[Data extracted from a collection]
%%

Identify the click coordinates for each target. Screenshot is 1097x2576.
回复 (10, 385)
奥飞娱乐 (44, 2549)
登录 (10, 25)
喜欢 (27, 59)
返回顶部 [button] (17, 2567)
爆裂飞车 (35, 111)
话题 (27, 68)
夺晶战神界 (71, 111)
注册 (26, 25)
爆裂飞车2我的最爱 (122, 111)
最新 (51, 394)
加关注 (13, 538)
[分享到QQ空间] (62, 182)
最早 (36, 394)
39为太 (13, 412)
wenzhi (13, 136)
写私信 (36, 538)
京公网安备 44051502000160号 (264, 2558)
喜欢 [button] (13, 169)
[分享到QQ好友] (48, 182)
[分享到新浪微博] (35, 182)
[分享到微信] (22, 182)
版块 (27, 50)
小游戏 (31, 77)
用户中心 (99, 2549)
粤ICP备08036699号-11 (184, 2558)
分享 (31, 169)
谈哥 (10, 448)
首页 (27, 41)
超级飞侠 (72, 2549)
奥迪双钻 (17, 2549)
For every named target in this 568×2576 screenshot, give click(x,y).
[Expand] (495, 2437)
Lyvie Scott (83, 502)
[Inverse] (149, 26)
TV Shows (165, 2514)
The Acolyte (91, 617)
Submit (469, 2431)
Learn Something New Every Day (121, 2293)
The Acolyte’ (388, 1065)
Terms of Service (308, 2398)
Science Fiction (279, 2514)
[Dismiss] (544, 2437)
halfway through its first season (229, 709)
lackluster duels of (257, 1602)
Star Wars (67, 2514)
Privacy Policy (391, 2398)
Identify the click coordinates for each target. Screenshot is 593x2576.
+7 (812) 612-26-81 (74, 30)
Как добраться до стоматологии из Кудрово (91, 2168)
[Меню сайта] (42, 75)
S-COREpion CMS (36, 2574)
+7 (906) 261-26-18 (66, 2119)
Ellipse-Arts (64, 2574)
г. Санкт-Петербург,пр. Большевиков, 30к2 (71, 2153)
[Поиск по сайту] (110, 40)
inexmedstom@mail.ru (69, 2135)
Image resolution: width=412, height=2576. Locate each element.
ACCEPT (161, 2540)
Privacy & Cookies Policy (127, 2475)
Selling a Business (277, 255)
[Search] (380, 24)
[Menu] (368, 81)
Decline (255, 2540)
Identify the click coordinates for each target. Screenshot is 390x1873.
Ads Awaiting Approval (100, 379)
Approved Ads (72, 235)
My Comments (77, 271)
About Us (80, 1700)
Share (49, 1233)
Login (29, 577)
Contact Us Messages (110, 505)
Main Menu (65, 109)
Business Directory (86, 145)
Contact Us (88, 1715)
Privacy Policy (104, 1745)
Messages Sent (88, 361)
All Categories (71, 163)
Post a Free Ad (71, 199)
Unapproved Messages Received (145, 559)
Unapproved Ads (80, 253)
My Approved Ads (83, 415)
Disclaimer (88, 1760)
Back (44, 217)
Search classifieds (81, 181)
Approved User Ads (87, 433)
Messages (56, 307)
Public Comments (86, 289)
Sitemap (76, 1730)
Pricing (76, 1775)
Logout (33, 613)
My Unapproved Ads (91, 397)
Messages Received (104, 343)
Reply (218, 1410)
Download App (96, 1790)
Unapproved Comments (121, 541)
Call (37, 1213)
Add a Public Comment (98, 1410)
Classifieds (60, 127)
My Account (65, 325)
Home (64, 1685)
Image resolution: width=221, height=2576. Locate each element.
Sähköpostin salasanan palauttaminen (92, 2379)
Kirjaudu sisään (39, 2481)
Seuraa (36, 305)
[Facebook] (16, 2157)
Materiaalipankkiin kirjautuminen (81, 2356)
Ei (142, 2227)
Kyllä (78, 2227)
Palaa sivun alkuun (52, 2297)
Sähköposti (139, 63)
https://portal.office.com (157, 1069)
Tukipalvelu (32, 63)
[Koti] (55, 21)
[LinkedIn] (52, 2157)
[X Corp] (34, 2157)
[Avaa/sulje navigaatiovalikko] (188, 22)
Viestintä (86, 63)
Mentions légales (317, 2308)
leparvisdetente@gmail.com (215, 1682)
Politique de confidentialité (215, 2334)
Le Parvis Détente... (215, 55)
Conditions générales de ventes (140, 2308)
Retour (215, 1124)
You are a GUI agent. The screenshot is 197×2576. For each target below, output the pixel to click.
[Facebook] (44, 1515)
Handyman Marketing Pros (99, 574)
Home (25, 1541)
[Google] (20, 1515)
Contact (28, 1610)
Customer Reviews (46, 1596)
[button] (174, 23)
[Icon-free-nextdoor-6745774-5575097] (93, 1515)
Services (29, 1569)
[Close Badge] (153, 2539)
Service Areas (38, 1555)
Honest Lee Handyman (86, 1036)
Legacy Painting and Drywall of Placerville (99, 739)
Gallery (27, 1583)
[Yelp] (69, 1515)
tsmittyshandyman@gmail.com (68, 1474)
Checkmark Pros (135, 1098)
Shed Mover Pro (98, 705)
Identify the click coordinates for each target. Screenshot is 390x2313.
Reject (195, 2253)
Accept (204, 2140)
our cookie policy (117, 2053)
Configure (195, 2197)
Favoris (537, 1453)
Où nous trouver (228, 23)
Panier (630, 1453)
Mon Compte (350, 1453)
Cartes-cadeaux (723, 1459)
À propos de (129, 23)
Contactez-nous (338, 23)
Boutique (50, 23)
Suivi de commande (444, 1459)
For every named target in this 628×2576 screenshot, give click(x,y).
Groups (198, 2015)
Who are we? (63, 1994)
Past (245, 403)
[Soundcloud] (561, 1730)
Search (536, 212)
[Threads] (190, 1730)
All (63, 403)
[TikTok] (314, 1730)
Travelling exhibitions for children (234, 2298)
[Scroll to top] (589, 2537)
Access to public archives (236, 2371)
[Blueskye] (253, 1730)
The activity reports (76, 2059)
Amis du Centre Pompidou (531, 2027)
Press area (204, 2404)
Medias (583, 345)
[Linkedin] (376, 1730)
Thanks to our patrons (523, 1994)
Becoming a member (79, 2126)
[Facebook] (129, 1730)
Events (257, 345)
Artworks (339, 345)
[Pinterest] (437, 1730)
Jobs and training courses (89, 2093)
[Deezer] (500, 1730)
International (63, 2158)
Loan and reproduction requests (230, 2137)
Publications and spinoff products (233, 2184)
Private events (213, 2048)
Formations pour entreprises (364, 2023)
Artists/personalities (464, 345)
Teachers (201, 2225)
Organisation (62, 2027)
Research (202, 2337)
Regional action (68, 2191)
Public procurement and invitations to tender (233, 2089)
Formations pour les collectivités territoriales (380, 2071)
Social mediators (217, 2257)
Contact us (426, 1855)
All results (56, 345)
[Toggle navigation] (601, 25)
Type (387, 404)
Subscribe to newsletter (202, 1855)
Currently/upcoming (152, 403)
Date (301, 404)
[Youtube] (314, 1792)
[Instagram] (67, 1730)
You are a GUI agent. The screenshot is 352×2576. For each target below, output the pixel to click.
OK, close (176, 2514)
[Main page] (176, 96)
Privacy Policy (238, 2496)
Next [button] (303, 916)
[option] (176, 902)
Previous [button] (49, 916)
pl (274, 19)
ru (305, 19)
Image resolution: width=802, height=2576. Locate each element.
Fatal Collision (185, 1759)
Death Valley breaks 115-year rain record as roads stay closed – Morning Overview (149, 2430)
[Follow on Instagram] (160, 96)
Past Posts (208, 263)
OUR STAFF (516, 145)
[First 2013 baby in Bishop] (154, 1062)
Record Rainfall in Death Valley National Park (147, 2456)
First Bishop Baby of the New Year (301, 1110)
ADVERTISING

%%

- _Assigned task_
Please write the data above out again, exactly the same.

- _Response to this exercise_
Identify the click coordinates for each target. Screenshot is 1097x2576.
回复 (10, 385)
奥飞娱乐 (44, 2549)
登录 (10, 25)
喜欢 (27, 59)
返回顶部 [button] (17, 2567)
爆裂飞车 (35, 111)
话题 (27, 68)
夺晶战神界 (71, 111)
注册 (26, 25)
爆裂飞车2我的最爱 (122, 111)
最新 (51, 394)
加关注 (13, 538)
[分享到QQ空间] (62, 182)
最早 (36, 394)
39为太 (13, 412)
wenzhi (13, 136)
写私信 (36, 538)
京公网安备 44051502000160号 (264, 2558)
喜欢 [button] (13, 169)
[分享到QQ好友] (48, 182)
[分享到新浪微博] (35, 182)
[分享到微信] (22, 182)
版块 (27, 50)
小游戏 (31, 77)
用户中心 (99, 2549)
粤ICP备08036699号-11 (184, 2558)
分享 (31, 169)
谈哥 (10, 448)
首页 (27, 41)
超级飞侠 (72, 2549)
奥迪双钻 (17, 2549)
For every named target in this 568×2576 screenshot, give click(x,y).
[Expand] (495, 2437)
Lyvie Scott (83, 502)
[Inverse] (149, 26)
TV Shows (165, 2514)
The Acolyte (91, 617)
Submit (469, 2431)
Learn Something New Every Day (121, 2293)
The Acolyte’ (388, 1065)
Terms of Service (308, 2398)
Science Fiction (279, 2514)
[Dismiss] (544, 2437)
halfway through its first season (229, 709)
lackluster duels of (257, 1602)
Star Wars (67, 2514)
Privacy Policy (391, 2398)
Identify the click coordinates for each target. Screenshot is 593x2576.
+7 (812) 612-26-81 (74, 30)
Как добраться до стоматологии из Кудрово (91, 2168)
[Меню сайта] (42, 75)
S-COREpion CMS (36, 2574)
+7 (906) 261-26-18 (66, 2119)
Ellipse-Arts (64, 2574)
г. Санкт-Петербург,пр. Большевиков, 30к2 (71, 2153)
[Поиск по сайту] (110, 40)
inexmedstom@mail.ru (69, 2135)
Image resolution: width=412, height=2576. Locate each element.
ACCEPT (161, 2540)
Privacy & Cookies Policy (127, 2475)
Selling a Business (277, 255)
[Search] (380, 24)
[Menu] (368, 81)
Decline (255, 2540)
Identify the click coordinates for each target. Screenshot is 390x1873.
Ads Awaiting Approval (100, 379)
Approved Ads (72, 235)
My Comments (77, 271)
About Us (80, 1700)
Share (49, 1233)
Login (29, 577)
Contact Us Messages (110, 505)
Main Menu (65, 109)
Business Directory (86, 145)
Contact Us (88, 1715)
Privacy Policy (104, 1745)
Messages Sent (88, 361)
All Categories (71, 163)
Post a Free Ad (71, 199)
Unapproved Messages Received (145, 559)
Unapproved Ads (80, 253)
My Approved Ads (83, 415)
Disclaimer (88, 1760)
Back (44, 217)
Search classifieds (81, 181)
Approved User Ads (87, 433)
Messages (56, 307)
Public Comments (86, 289)
Sitemap (76, 1730)
Pricing (76, 1775)
Logout (33, 613)
My Unapproved Ads (91, 397)
Messages Received (104, 343)
Reply (218, 1410)
Download App (96, 1790)
Unapproved Comments (121, 541)
Call (37, 1213)
Add a Public Comment (98, 1410)
Classifieds (60, 127)
My Account (65, 325)
Home (64, 1685)
Image resolution: width=221, height=2576. Locate each element.
Sähköpostin salasanan palauttaminen (92, 2379)
Kirjaudu sisään (39, 2481)
Seuraa (36, 305)
[Facebook] (16, 2157)
Materiaalipankkiin kirjautuminen (81, 2356)
Ei (142, 2227)
Kyllä (78, 2227)
Palaa sivun alkuun (52, 2297)
Sähköposti (139, 63)
https://portal.office.com (157, 1069)
Tukipalvelu (32, 63)
[Koti] (55, 21)
[LinkedIn] (52, 2157)
[X Corp] (34, 2157)
[Avaa/sulje navigaatiovalikko] (188, 22)
Viestintä (86, 63)
Mentions légales (317, 2308)
leparvisdetente@gmail.com (215, 1682)
Politique de confidentialité (215, 2334)
Le Parvis Détente... (215, 55)
Conditions générales de ventes (140, 2308)
Retour (215, 1124)
You are a GUI agent. The screenshot is 197×2576. For each target below, output the pixel to click.
[Facebook] (44, 1515)
Handyman Marketing Pros (99, 574)
Home (25, 1541)
[Google] (20, 1515)
Contact (28, 1610)
Customer Reviews (46, 1596)
[button] (174, 23)
[Icon-free-nextdoor-6745774-5575097] (93, 1515)
Services (29, 1569)
[Close Badge] (153, 2539)
Service Areas (38, 1555)
Honest Lee Handyman (86, 1036)
Legacy Painting and Drywall of Placerville (99, 739)
Gallery (27, 1583)
[Yelp] (69, 1515)
tsmittyshandyman@gmail.com (68, 1474)
Checkmark Pros (135, 1098)
Shed Mover Pro (98, 705)
Identify the click coordinates for each target. Screenshot is 390x2313.
Reject (195, 2253)
Accept (204, 2140)
our cookie policy (117, 2053)
Configure (195, 2197)
Favoris (537, 1453)
Où nous trouver (228, 23)
Panier (630, 1453)
Mon Compte (350, 1453)
Cartes-cadeaux (723, 1459)
À propos de (129, 23)
Contactez-nous (338, 23)
Boutique (50, 23)
Suivi de commande (444, 1459)
For every named target in this 628×2576 screenshot, give click(x,y).
Groups (198, 2015)
Who are we? (63, 1994)
Past (245, 403)
[Soundcloud] (561, 1730)
Search (536, 212)
[Threads] (190, 1730)
All (63, 403)
[TikTok] (314, 1730)
Travelling exhibitions for children (234, 2298)
[Scroll to top] (589, 2537)
Access to public archives (236, 2371)
[Blueskye] (253, 1730)
The activity reports (76, 2059)
Amis du Centre Pompidou (531, 2027)
Press area (204, 2404)
Medias (583, 345)
[Linkedin] (376, 1730)
Thanks to our patrons (523, 1994)
Becoming a member (79, 2126)
[Facebook] (129, 1730)
Events (257, 345)
Artworks (339, 345)
[Pinterest] (437, 1730)
Jobs and training courses (89, 2093)
[Deezer] (500, 1730)
International (63, 2158)
Loan and reproduction requests (230, 2137)
Publications and spinoff products (233, 2184)
Private events (213, 2048)
Formations pour entreprises (364, 2023)
Artists/personalities (464, 345)
Teachers (201, 2225)
Organisation (62, 2027)
Research (202, 2337)
Regional action (68, 2191)
Public procurement and invitations to tender (233, 2089)
Formations pour les collectivités territoriales (380, 2071)
Social mediators (217, 2257)
Contact us (426, 1855)
All results (56, 345)
[Toggle navigation] (601, 25)
Type (387, 404)
Subscribe to newsletter (202, 1855)
Currently/upcoming (152, 403)
Date (301, 404)
[Youtube] (314, 1792)
[Instagram] (67, 1730)
You are a GUI agent. The screenshot is 352×2576. For each target below, output the pixel to click.
OK, close (176, 2514)
[Main page] (176, 96)
Privacy Policy (238, 2496)
Next [button] (303, 916)
[option] (176, 902)
Previous [button] (49, 916)
pl (274, 19)
ru (305, 19)
Image resolution: width=802, height=2576. Locate each element.
Fatal Collision (185, 1759)
Death Valley breaks 115-year rain record as roads stay closed – Morning Overview (149, 2430)
[Follow on Instagram] (160, 96)
Past Posts (208, 263)
OUR STAFF (516, 145)
[First 2013 baby in Bishop] (154, 1062)
Record Rainfall in Death Valley National Park (147, 2456)
First Bishop Baby of the New Year (301, 1110)
ADVERTISING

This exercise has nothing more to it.